Crude Oil Market Weekly Analysis
Brent crude oil and light America crude oil (WTI) closed down last week in negative limitation, and the bullish rally stopped last week. Traders believe that The Profit consolidation flows of buyers and concerns about the extra supply of global oil were the main reason for selling pressure. December, the delivery of light crude price closed by 4.43 % at $ 49.65, and Brent’s January delivery dropped by 2.17% in $ 55.36.
The oil price movements last week were more influenced by the US crude oil export report and OPEC and Russia attempt to extend the agreement of reducing oil production. According to the US Energy Information Administration (EIA), the US light crude oil exports reached 1.98 million barrels per day in the week ending 29th September and exceeded 1.5 million barrels a day yesterday.
Also The level of US crude oil reserves, instead of the decline of the predicted 756,000 barrels, has dropped to 6 million barrels. The level of gas reserves increased by 1.6 million barrels instead of the increase 1 million barrels compared to the previous week.Crude oil condensate reserves were 2.6 million barrels better than the forecast at 1.8 million barrels.
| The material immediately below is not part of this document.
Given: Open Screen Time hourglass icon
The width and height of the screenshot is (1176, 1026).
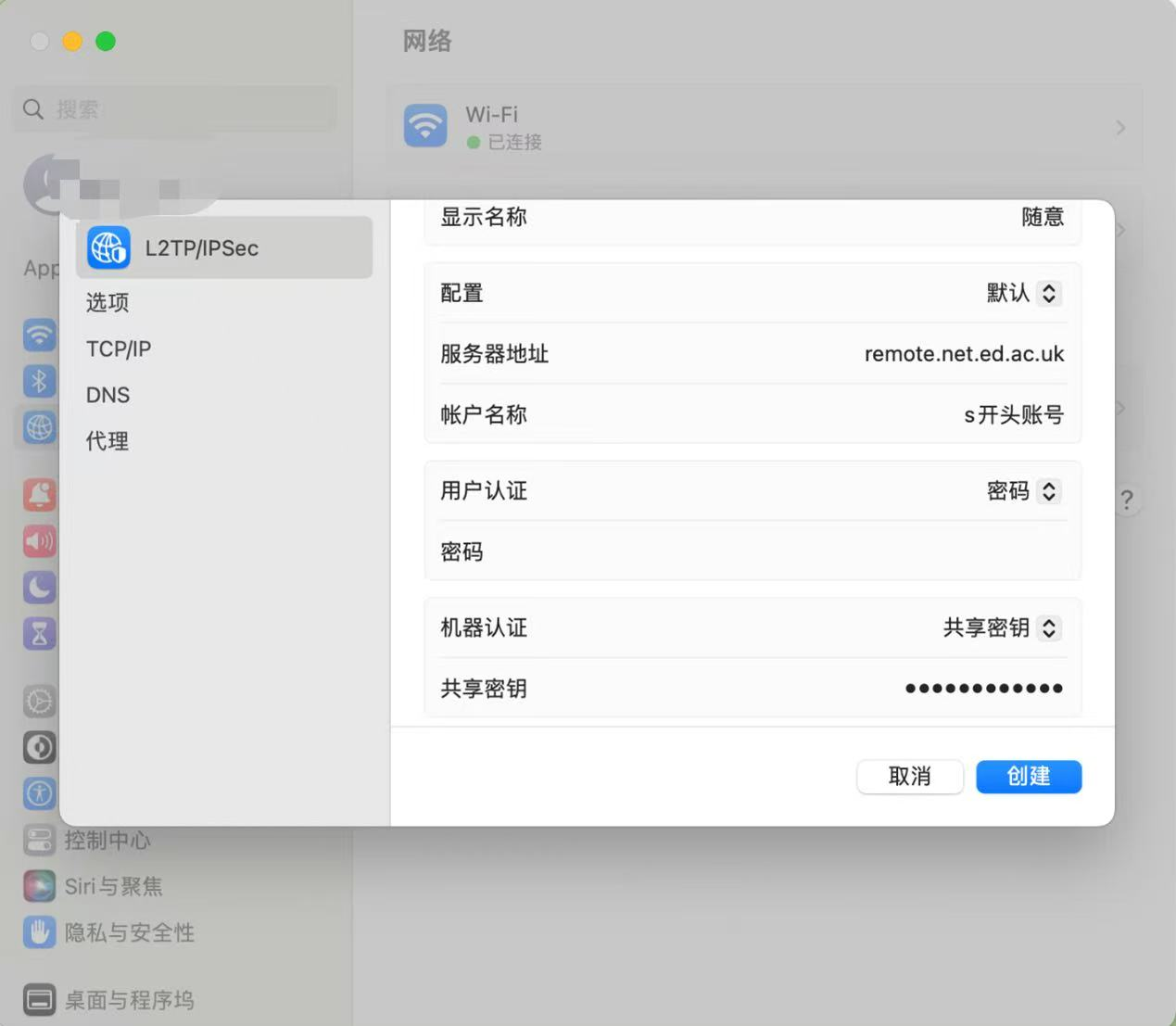Looking at the screenshot, I should (x=39, y=634).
In the late trading week, we were a witness of intensifying in market fluctuations. The Russian president has announced that it would be possible to extend the agreement to reduce OPEC production levels by March 2018 instead of ending that. But on Friday, oil prices fell. In fact, the market was mistaken for the words of the Russian president. He meant extension probability of the oil agreement, and it was not Putin’s proposal.
The largest oil service company at Uthe United States Baker Whois also said in a weekly report that the number of active US oil rigs fell by two units of decreasing to 748 units. At the same time last year, the total number of active American oil rigs was 428 units.
It’s likely that we will see the downtrend of the oil market in the early weeks of trading. Because many external factors are affecting the oil market. During the weekend, investors will have enough time to assess the damage caused by the Nate. The storm will have the greatest impact on fuel prices. If refineries are forced to shut down their activities, fuel prices will be increased.
Also, if the US government abrogates Iran deal agreement, the price of crude will be increased. On October 12, Tramp will speak about US policy toward Iran. If Tramp supports of cancellation the agreement, the oil prices will be increased. Because the possibility of sanction for Iran’s oil exports will also be strengthened. However, an increase in US oil production will ultimately force the oil prices.